Movilizaciones sociales aprovechan vitrina mundialista
Maestros de la CNTE, madres buscadoras de desaparecidos y otros colectivos han utilizado la atención internacional del Mundial para visibilizar sus demandas. “No quiero pensar en una madre que sigue buscando a un hijo desaparecido. Eso te quita el fútbol de la cabeza”, dijo el periodista Saúl Cano. Consignas como “México, campeón en desaparición” y láminas de Panini con fotos de desaparecidos marcaron la protesta.
Exigencias más allá del fútbol
Los maestros exigen mejores pensiones; en Guadalajara, la falta de agua es crítica. “Media ciudad no tiene agua, y la que sale está contaminada”, denunció Metzli Chávez. Comerciantes informales temen quedar excluidos de los beneficios del torneo. En Monterrey, vallas publicitarias ocultaron barrios pobres.

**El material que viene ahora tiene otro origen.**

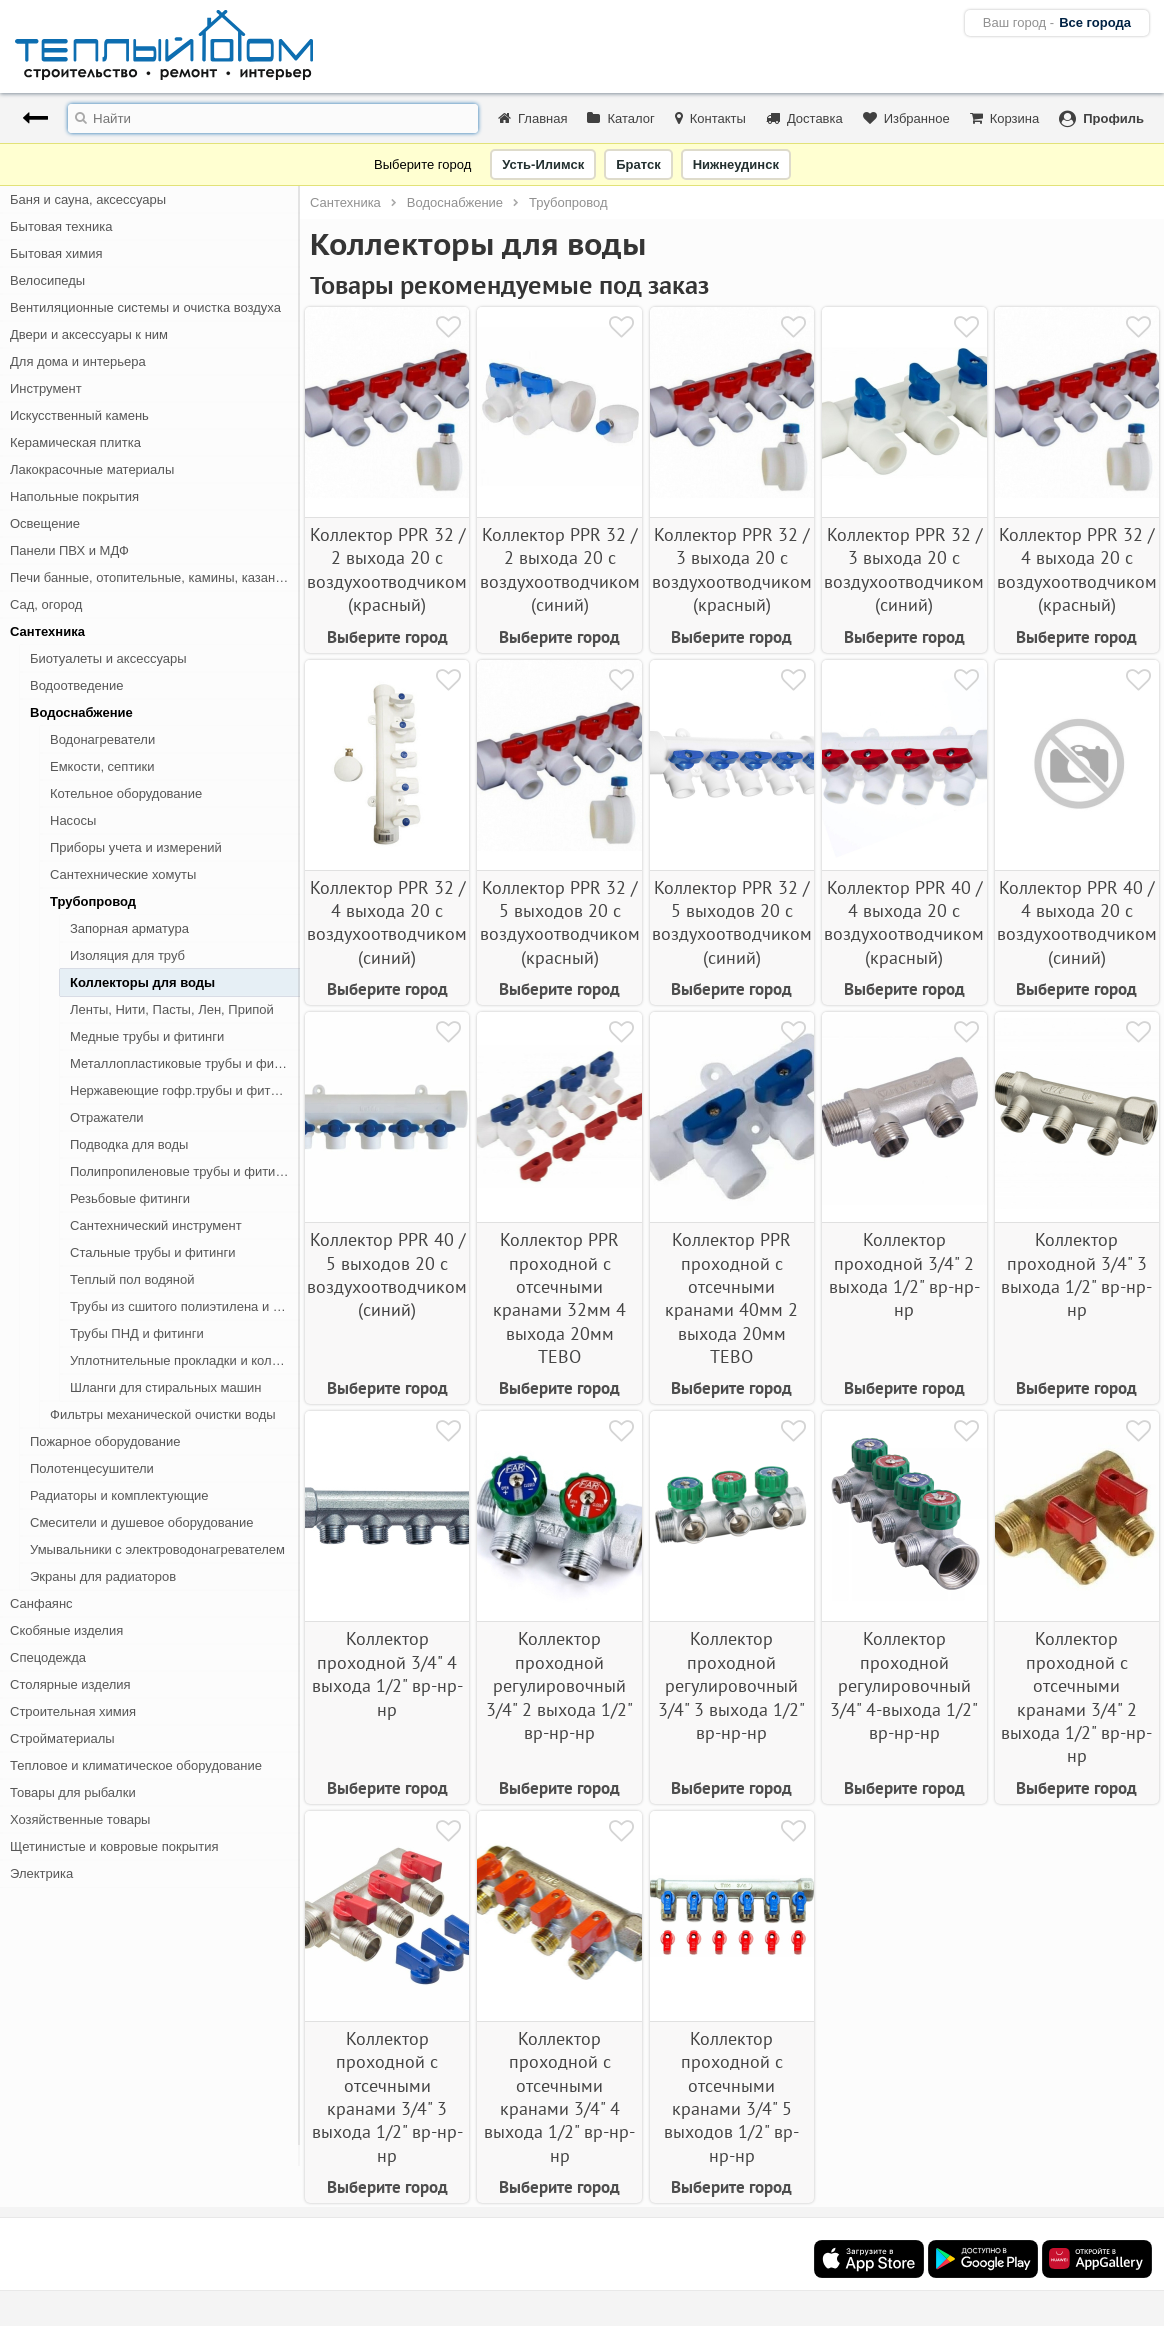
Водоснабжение (81, 712)
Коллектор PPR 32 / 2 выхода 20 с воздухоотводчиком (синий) (560, 569)
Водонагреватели (102, 739)
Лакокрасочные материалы (92, 469)
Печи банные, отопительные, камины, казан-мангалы (155, 577)
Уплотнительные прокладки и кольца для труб (185, 1360)
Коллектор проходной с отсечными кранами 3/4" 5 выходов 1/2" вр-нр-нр (731, 2097)
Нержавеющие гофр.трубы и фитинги (183, 1090)
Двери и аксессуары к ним (89, 334)
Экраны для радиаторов (103, 1576)
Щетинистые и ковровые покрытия (114, 1846)
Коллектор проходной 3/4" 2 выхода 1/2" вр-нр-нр (904, 1274)
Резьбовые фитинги (130, 1198)
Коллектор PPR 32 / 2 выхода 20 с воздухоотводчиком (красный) (387, 569)
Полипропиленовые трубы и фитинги (182, 1171)
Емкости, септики (102, 766)
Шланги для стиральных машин (166, 1387)
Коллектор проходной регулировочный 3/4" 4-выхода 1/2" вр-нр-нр (904, 1685)
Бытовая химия (56, 253)
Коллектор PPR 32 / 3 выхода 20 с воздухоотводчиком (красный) (732, 569)
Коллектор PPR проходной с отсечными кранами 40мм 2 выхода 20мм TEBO (731, 1298)
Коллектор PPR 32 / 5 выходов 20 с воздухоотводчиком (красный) (560, 922)
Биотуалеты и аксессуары (108, 658)
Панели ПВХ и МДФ (69, 550)
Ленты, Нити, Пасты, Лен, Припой (172, 1009)
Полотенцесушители (92, 1468)
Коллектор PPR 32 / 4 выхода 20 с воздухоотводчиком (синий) (387, 922)
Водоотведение (77, 685)
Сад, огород (46, 604)
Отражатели (107, 1117)
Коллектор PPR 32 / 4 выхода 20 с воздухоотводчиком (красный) (1077, 569)
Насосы (73, 820)
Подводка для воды (129, 1144)
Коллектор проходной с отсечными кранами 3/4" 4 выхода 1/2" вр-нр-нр (559, 2097)
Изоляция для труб (127, 955)
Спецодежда (48, 1657)
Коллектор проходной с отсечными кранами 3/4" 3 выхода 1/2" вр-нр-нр (387, 2097)
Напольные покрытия (74, 496)
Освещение (45, 523)
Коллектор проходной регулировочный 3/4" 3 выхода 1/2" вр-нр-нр (731, 1685)
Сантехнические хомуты (123, 874)
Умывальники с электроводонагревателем (157, 1549)
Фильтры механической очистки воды (163, 1414)
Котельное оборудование (126, 793)
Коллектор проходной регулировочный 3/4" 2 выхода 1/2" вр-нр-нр (559, 1685)
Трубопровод (93, 901)
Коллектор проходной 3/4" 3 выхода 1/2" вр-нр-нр (1076, 1274)
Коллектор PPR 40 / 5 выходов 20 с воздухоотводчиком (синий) (387, 1274)
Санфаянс (41, 1603)
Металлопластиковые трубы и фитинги (185, 1063)
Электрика (41, 1873)
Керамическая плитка (75, 442)
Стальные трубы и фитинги (152, 1252)
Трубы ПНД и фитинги (137, 1333)
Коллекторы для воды (142, 982)
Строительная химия (73, 1711)
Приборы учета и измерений (136, 847)
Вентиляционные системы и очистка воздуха (145, 307)
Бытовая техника (61, 226)
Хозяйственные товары (80, 1819)
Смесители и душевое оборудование (141, 1522)
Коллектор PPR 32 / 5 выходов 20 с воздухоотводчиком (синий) (732, 922)
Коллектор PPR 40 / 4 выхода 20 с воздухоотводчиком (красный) (904, 922)
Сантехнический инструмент (156, 1225)
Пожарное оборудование (105, 1441)
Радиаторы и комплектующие (119, 1495)
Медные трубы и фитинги (147, 1036)
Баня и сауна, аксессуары (88, 199)
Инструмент (46, 388)
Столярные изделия (70, 1684)
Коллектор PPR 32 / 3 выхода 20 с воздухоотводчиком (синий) (904, 569)
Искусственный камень (79, 415)
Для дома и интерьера (78, 361)
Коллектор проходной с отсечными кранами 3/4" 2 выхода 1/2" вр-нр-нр (1076, 1697)
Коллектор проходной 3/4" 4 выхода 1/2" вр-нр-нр (387, 1673)
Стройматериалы (62, 1738)
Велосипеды (47, 280)
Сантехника (47, 631)
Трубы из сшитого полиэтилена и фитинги (185, 1306)
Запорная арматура (129, 928)
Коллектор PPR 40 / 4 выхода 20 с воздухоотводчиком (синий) (1077, 922)
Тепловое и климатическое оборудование (136, 1765)
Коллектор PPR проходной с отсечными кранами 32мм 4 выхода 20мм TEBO (559, 1298)
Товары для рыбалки (73, 1792)
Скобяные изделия (66, 1630)
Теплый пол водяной (132, 1279)
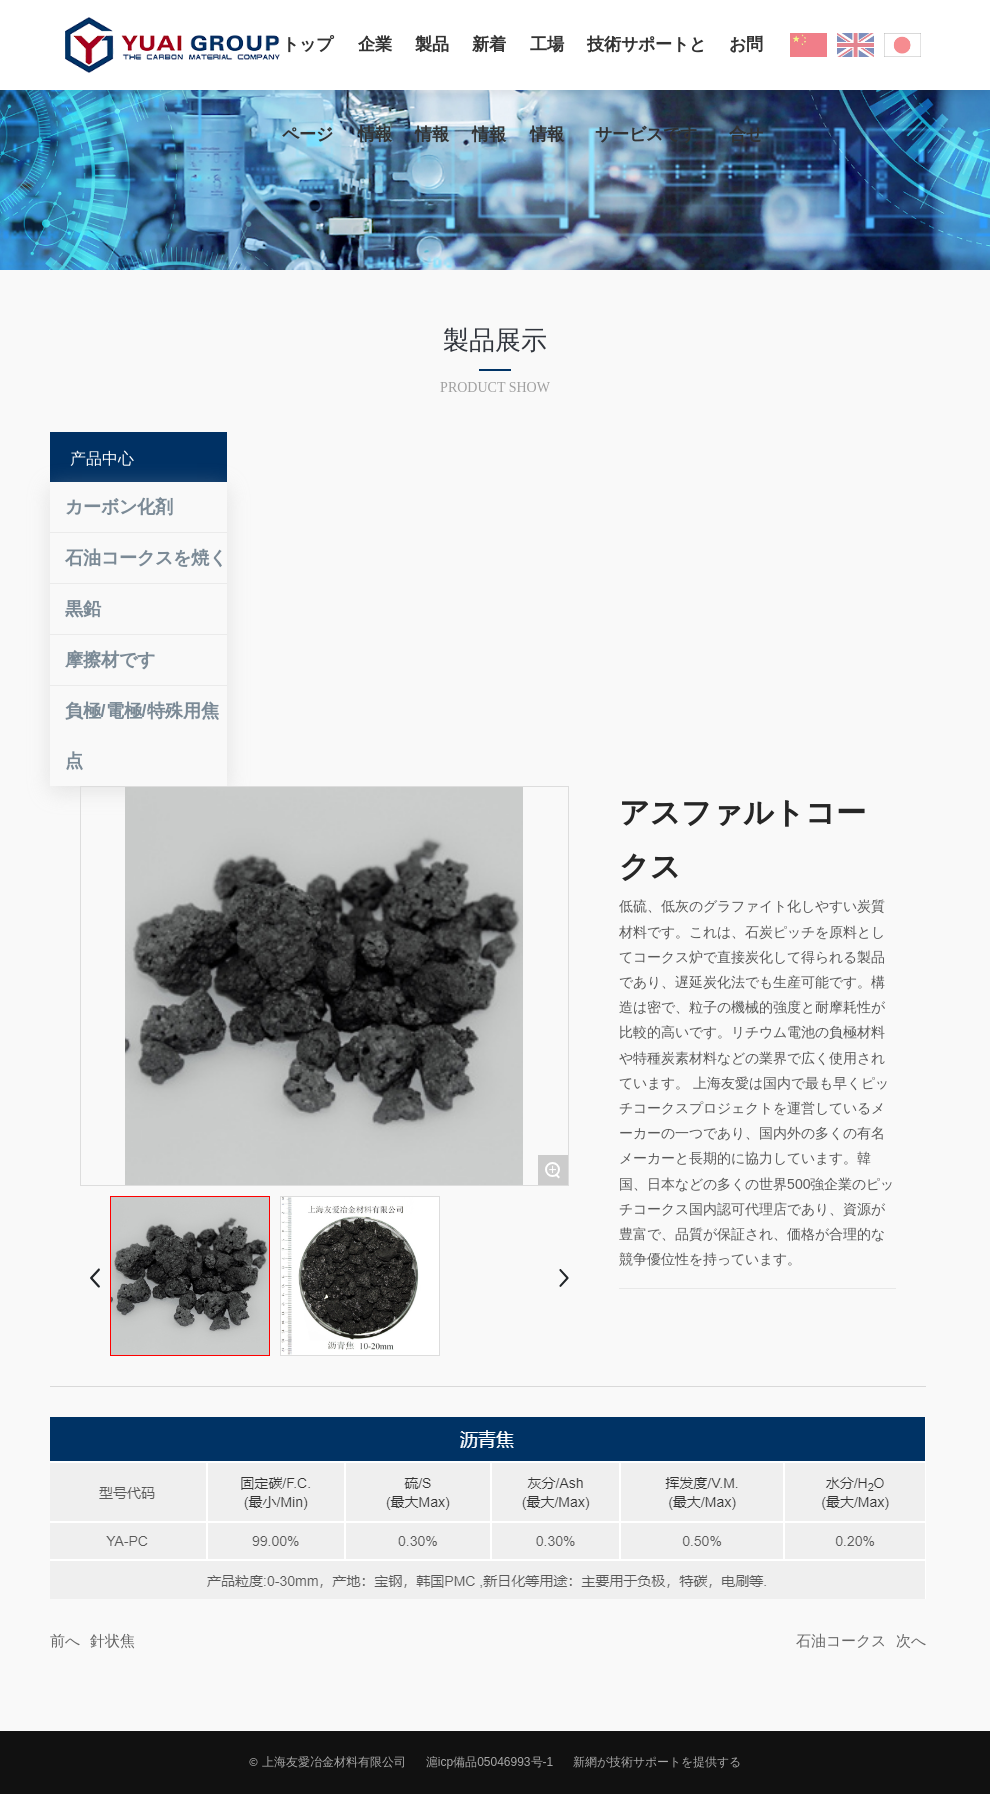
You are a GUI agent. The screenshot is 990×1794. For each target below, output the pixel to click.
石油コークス (841, 1640)
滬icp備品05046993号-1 (489, 1762)
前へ (65, 1640)
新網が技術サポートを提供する (657, 1762)
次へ (911, 1640)
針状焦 (112, 1640)
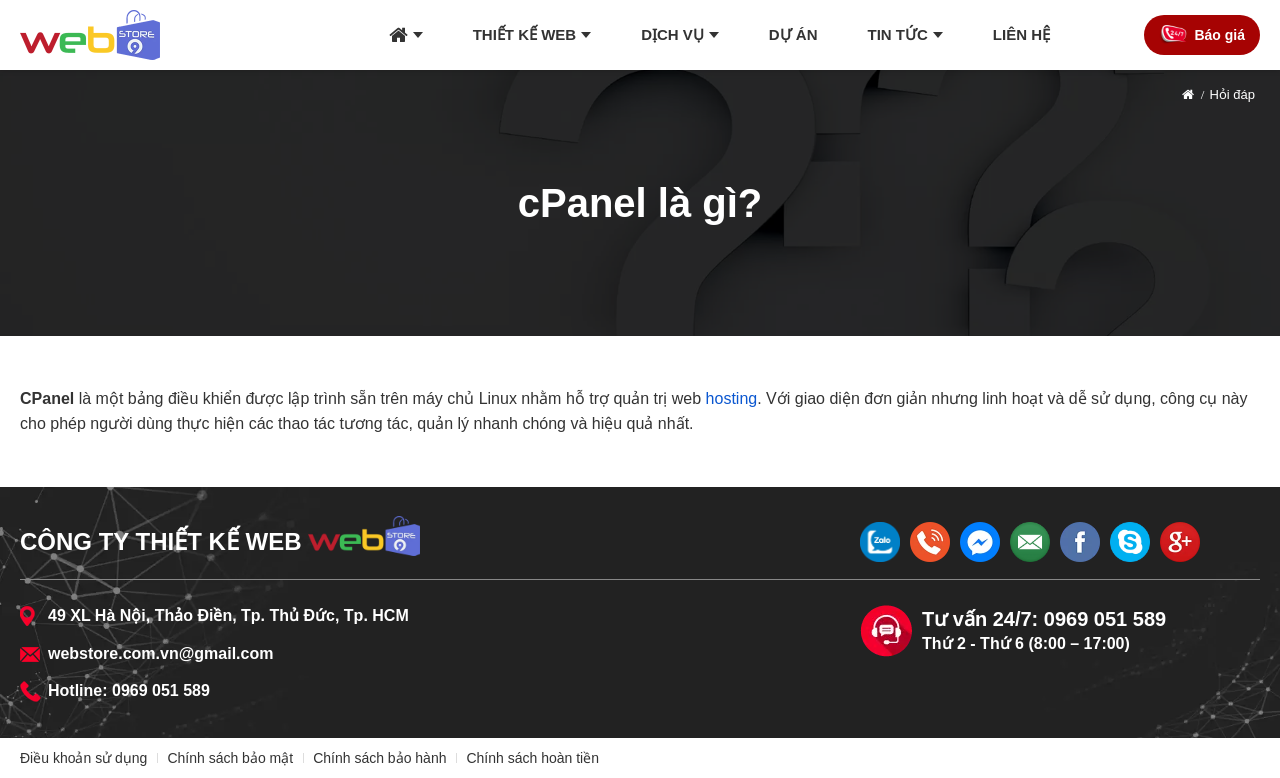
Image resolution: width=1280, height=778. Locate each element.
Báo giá (1219, 35)
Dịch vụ (672, 34)
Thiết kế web (525, 34)
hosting (732, 398)
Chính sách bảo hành (379, 758)
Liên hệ (1021, 34)
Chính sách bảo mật (230, 758)
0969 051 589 (161, 690)
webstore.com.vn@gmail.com (160, 653)
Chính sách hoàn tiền (532, 758)
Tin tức (898, 34)
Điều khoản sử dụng (83, 758)
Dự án (793, 34)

Sheinbaum aseguró que las protestas no afectarán el Mundial y llamó a negociar por canales institucionales. Pero los enfrentamientos continúan. “Es imposible hablar solo de fútbol en un país donde asesinan a casi dos mujeres al día y hay 44.000 desaparecidos desde 2006”, afirmó Cano.
El periodista recordó la frase: “El fútbol es lo más importante de lo menos importante”. Para millones de mexicanos, los problemas cotidianos no desaparecen con el Mundial.